Tomahawk refutes claims of bullying as it asks staff to cover National Insurance costs

By BigHospitality

- Last updated on GMT

Tomahawk refutes claims of bullying as it asks staff to cover National Insurance costs

Related tags: Tomahawk, Restaurant, Casual dining

Steakhouse restaurant group Tomahawk has refuted claims by the GMB Union that it is bullying its staff after it asked its workers to lend it the money to pay employers National Insurance and pension contributions.

The restaurant group is said to have called a meeting for all staff where it and asked them to borrow the money back from their pay packets.

In the Zoom meeting, staff that refused to agree to the terms were allegedly told that the company will review whether they are suitable for the role, according to the GMB Union.

In a company statement, Tomahawk said it had asked staff to help cover the cost of NI and pensions but refuted the claims by the GMB Union that staff were compelled to do so.

“At no point has Tomahawk Steakhouse suggested that members of staff would be sacked if they did not sign a loan agreement,” it said.

“Like the rest of the hospitality industry, we have faced a challenging year, and our priority throughout has been to protect our people and our business. As part of this and in order to survive the coming months, we asked our staff to sign up to a voluntary agreement to help us cover the cost of Employer NIC/Pension amounts, in the form of a loan. Every single employee chose to sign up to this agreement.”

Neil Derrick, GMB regional secretary, described Tomahawk’s actions as finding a loophole in the furlough scheme.

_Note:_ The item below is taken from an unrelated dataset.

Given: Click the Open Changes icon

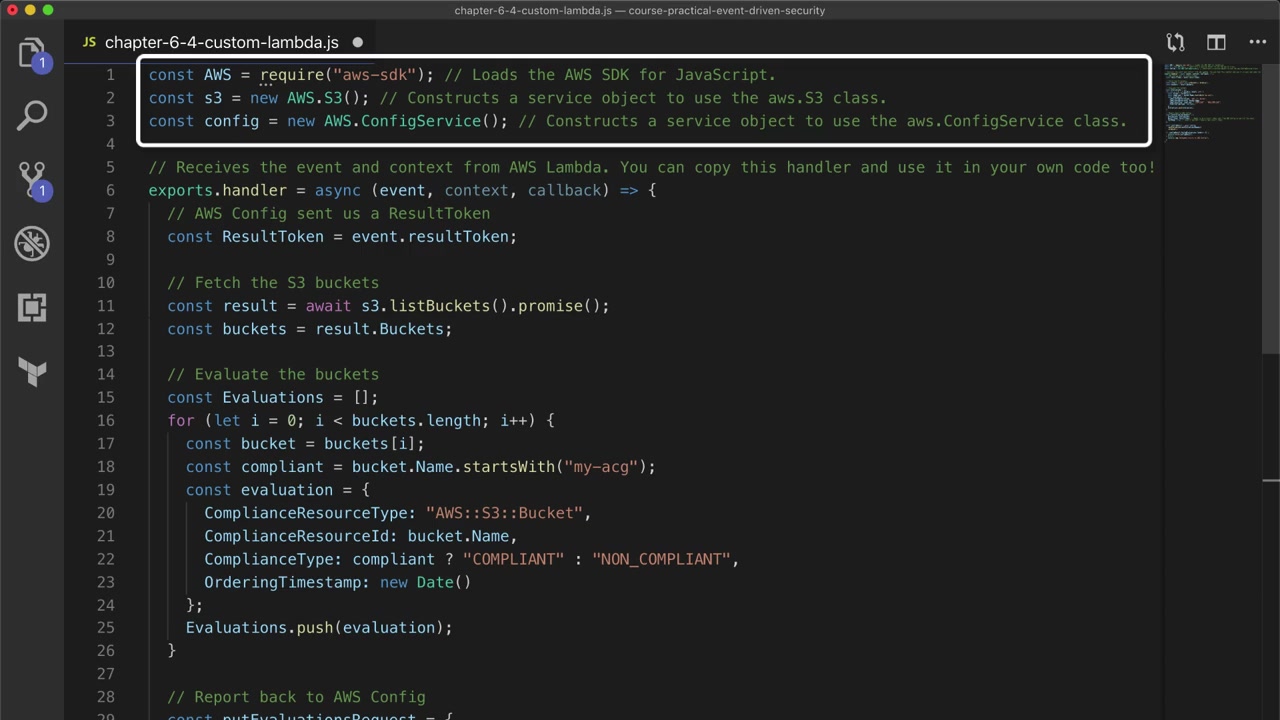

“This is an outrageous abuse of the furlough scheme and a legal loophole that must be closed,” he said.

“It’s never been easier for businesses to access cheap money, yet Tomahawk is bullying its own young, low-paid staff to raise interest free cash.

“This callous behaviour will leave waiters and waitresses, pot-washers and cooks short of cash and force them to take out interest rated loans to cover the shortfall or face losing their jobs.

“Tomahawk needs to take a long hard look at its behaviour – and this legal loophole must be closed before other companies follow suit.”